I don’t think in any other language (culture) people have such incredibly fixed ideas on how what and when a “foreigner category xyz” should be expected to do AB or C. There is an unique Japanese set of problems here and they touch a large field including exams for the sake of it, meaning of Life going to Toudai to have children looking at Toudaiseis in TV to be inspired to learn away their life to become a Toudaisei themselves to be able to become an expert in English without being able to say “Good Morning” but making up a test like JLPT for “foreigners” and…Atsugiri Jason… I said DON’T TRIGGER!

2 Likes

Lol
My heart is with you
You are stronger than your triggers
Keep sending me data points :blush:

2 Likes

I met many Japanese people and for a while I tried to ask them questions. But the response was ALWAYS - this is strange, we don’t talk like that. Ever. Try it for yourself it is not only mariner929s wife. It is my husband, all of my colleagues I ever talked to and also even Japanese teachers think a “foreigner” cannot learn Japanese.

2 Likes

Sounds like a challenge

4 Likes

Do you remember the sentence? It would be educational to discuss it and get her feedback.

people conveniently forget that even in english, one area may have phrasings and sayings that elsewhere make absolutely no sense whatsoever to others. Just because one person’s wife didn’t understand something really doesn’t say much.

4 Likes

Like the geordie dialect - utterly unlike English anywhere else

I never found them useless, maybe a bit hard to follow, but that’s okay. Those sentences can either be rewritten or replaced, or I can just skip them.

I typically don’t put too much stock into it as we need many more examples in all kinds of different contexts to really learn Japanese or any language for that matter.

2 Likes

I guess that there is a fundamental different conception of “question” in Japan and “overseas” (haha).
What “we” think is a neutral question with the intention to hear the other persons true opinion, while (this is just my impression trying to make sense of it) a Japanese hearing a “question” automatically thinks there is a problem or conflict coming up and becoming defensive. And in order to avoid conflict they answer in a way they think you want to hear if this does make any sense.

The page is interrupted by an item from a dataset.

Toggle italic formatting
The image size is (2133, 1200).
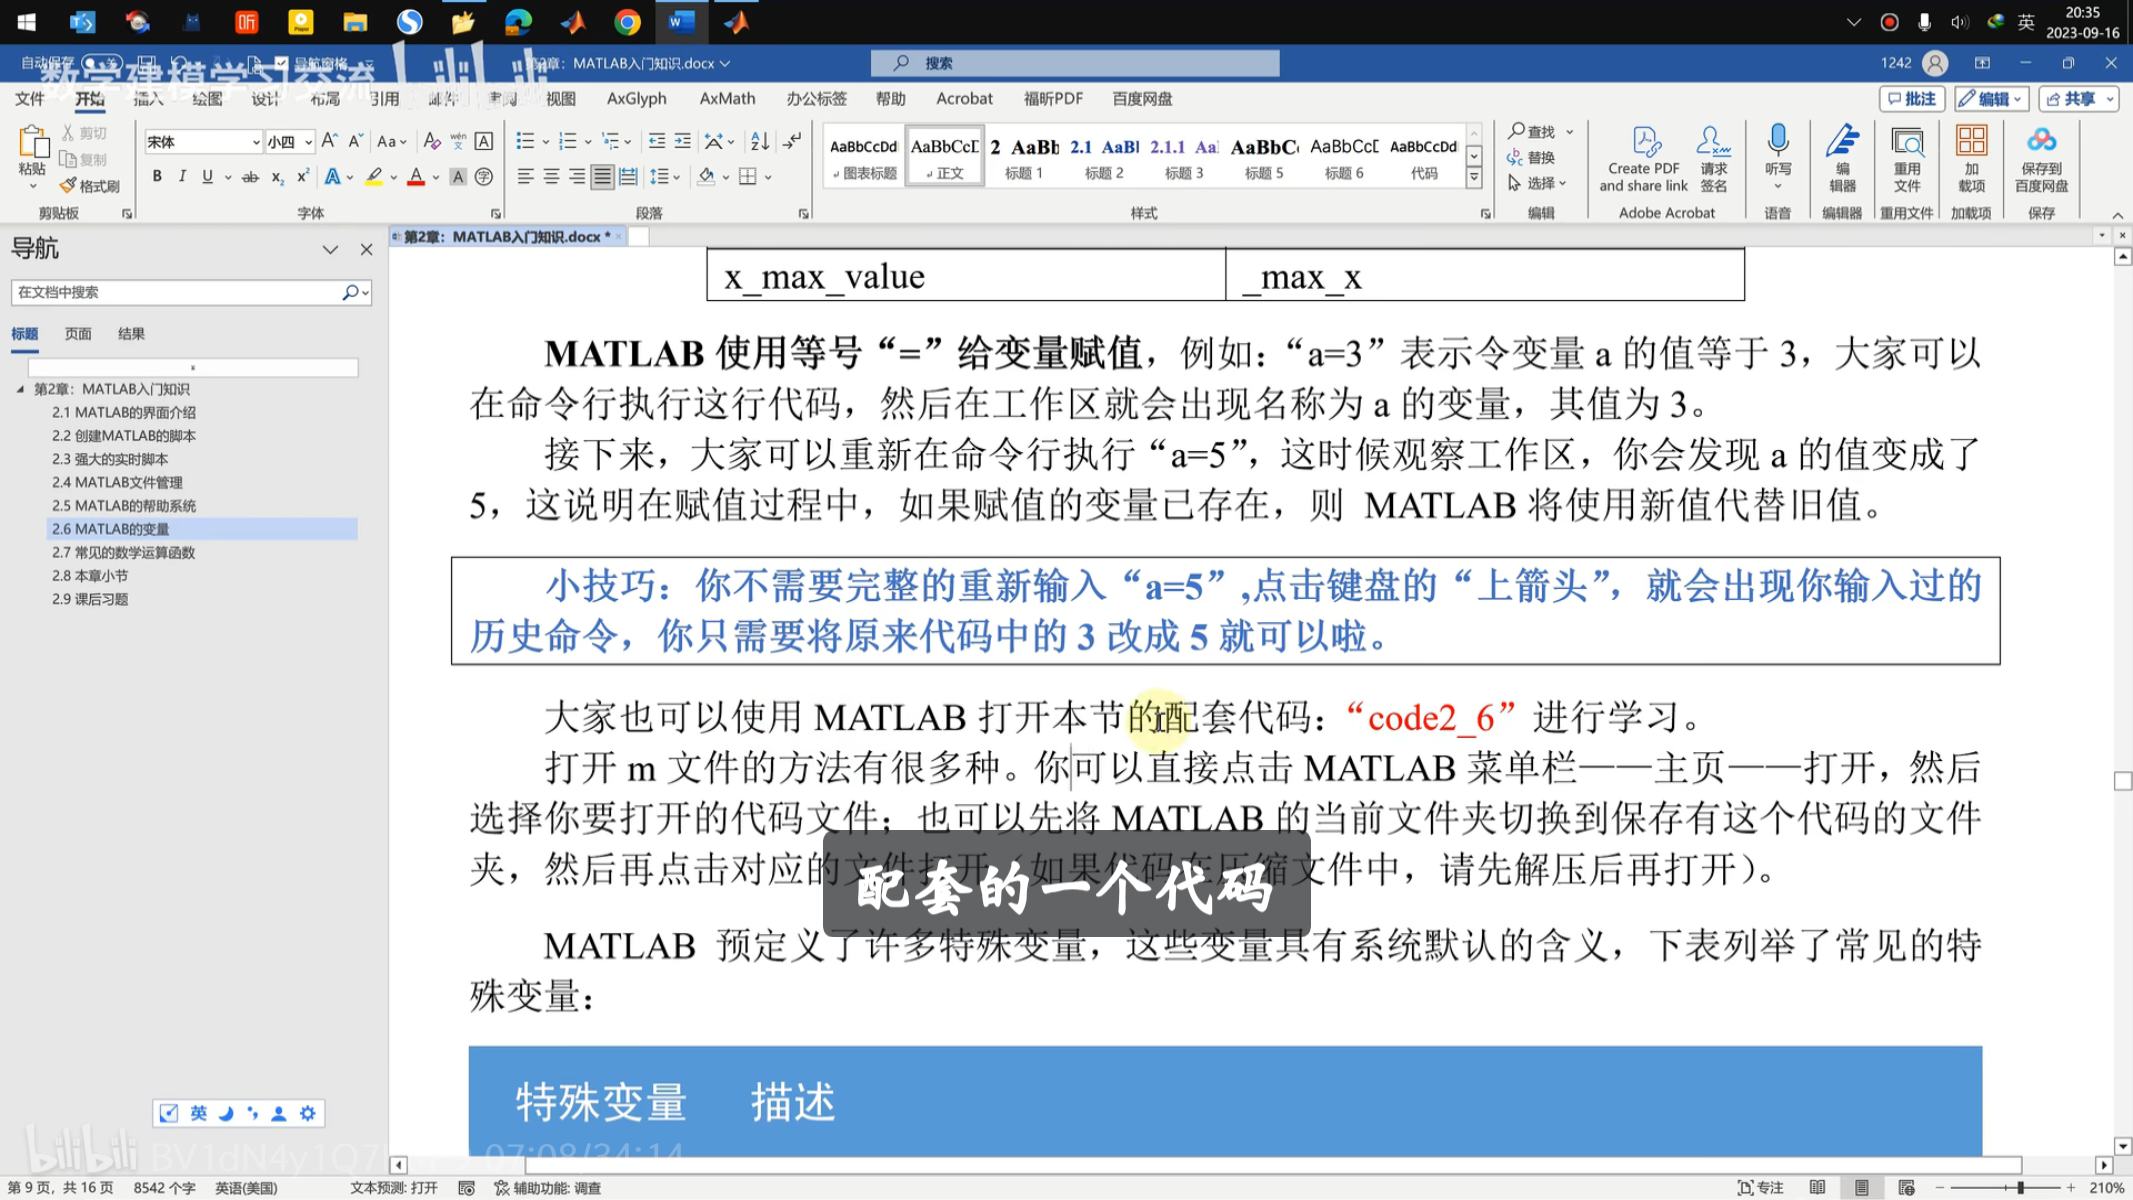point(182,177)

Like if you ask your wife “What do you think about this sentence” she might receive a message like “Hey goddammit, look at this annoying sample sentence I start to hate learning Japanese and I expect you to tell me my sense of this being wrong is correct” or something like that. And of course for her the sample sentence is not really important and for her the question comes unexpected while she is eg cooking dinner but it is important for her to keep the harmony and so she starts feeling uncomfortable and tell you this is strange and to be honest any sample sentence is strange by nature because it is something made up and if you start thinking about it too much you realize that it is strange.

Sure, but they are not Japanese themselves, so I don’t see how that is really relevant.

1 Like

The reply got flagged but I can’t believe people still use r-ard/fuse it with other words to insult people. What’s this, 2012?

7 Likes

The relevance is in how do you learn a language of a culture that sees questions as some kind of aggression. How do you get feedback? How can you ever be sure you are not making mistakes if people are too polite to not correct you or think you are a lost case anyway from the beginning even if you pay them as a teacher?